Danach habe ich das Hexie-Blümchen appliziert, allerdings mit der Nähmaschine. Das habe ich als einfacher und schneller empfunden. Es besteht natürlich auch die Möglichkeit, die Hexie-Blume von Hand zu applizieren. Die Anleitung dazu findet Ihr bei Katharina auf ihrem Blog.

Neuer Ordner13

Danach habe ich Vorderseite und Rückseite zusammengenäht, und zwar rechts auf rechts gelegt und füßchenbreit ringsum genäht und dabei eine Wendeöffnung gelassen. Sodann habe ich die Ecke abgeschnitten, damit diese besser ausgeformt werden können nach dem Wenden.

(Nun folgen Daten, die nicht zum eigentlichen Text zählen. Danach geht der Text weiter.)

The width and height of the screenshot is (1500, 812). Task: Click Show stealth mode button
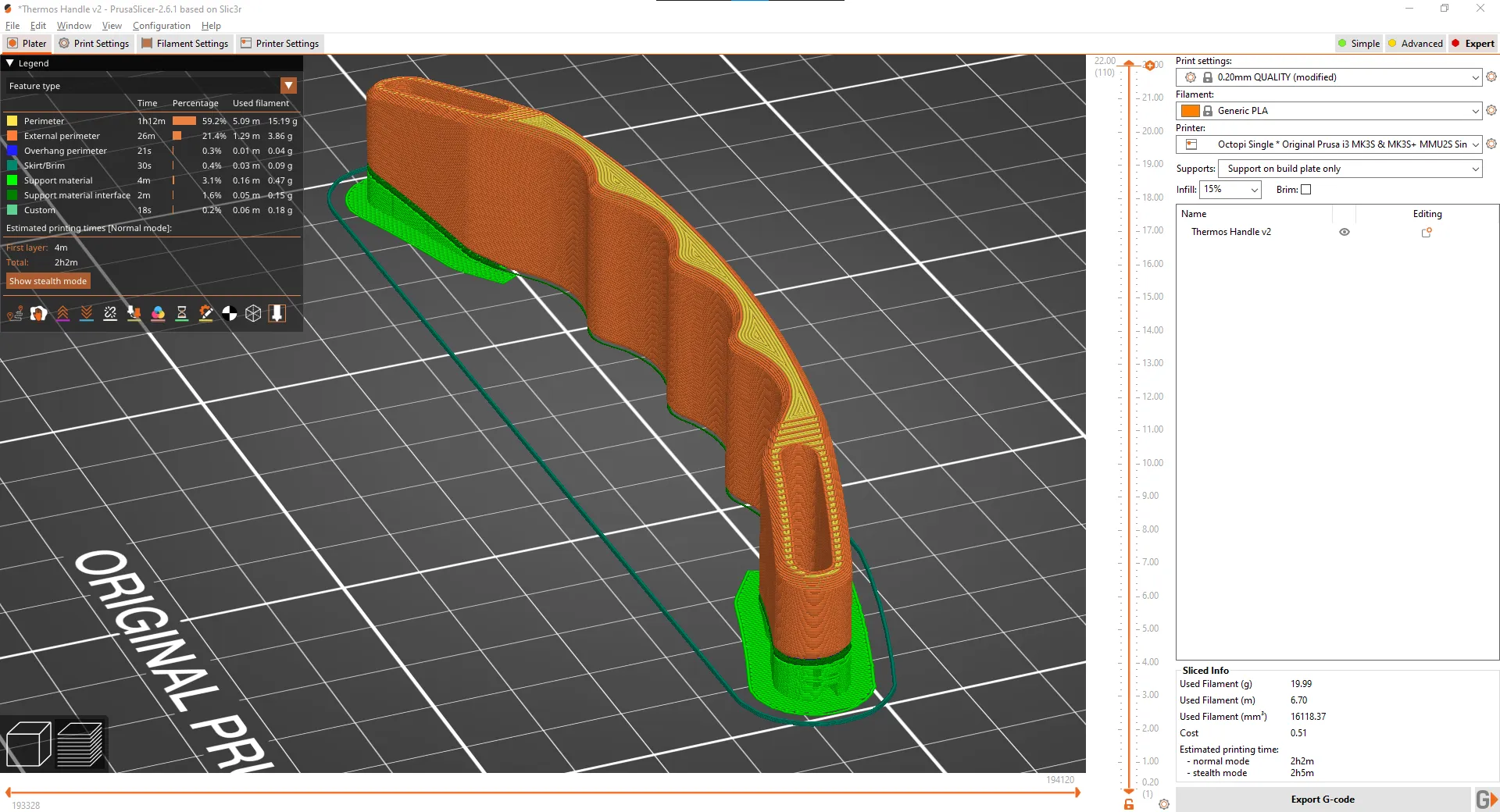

Dann habe ich das gute Stück gewendet und einmal ringsum knappkantig genäht. Damit war dann auch gleich die Wendeöffnung verschlossen. Hier kann man durchaus auch eine Ziernaht der Nähmaschine verwenden. Zum guten Schluss habe ich in der Mitte das Hexie noch umnäht, um so alle drei Lagen des Untersetzers miteinander zu verbinden. Fertig!

Und schon kann meine Tasse auf ihrem neuen Untersetzer Platz nehmen.

Solltet Ihr auch so schöne Untersetzer für Eure Tassen haben, dann zeigt sie doch einfach mal in den Kommentare. Ich bin gespannt.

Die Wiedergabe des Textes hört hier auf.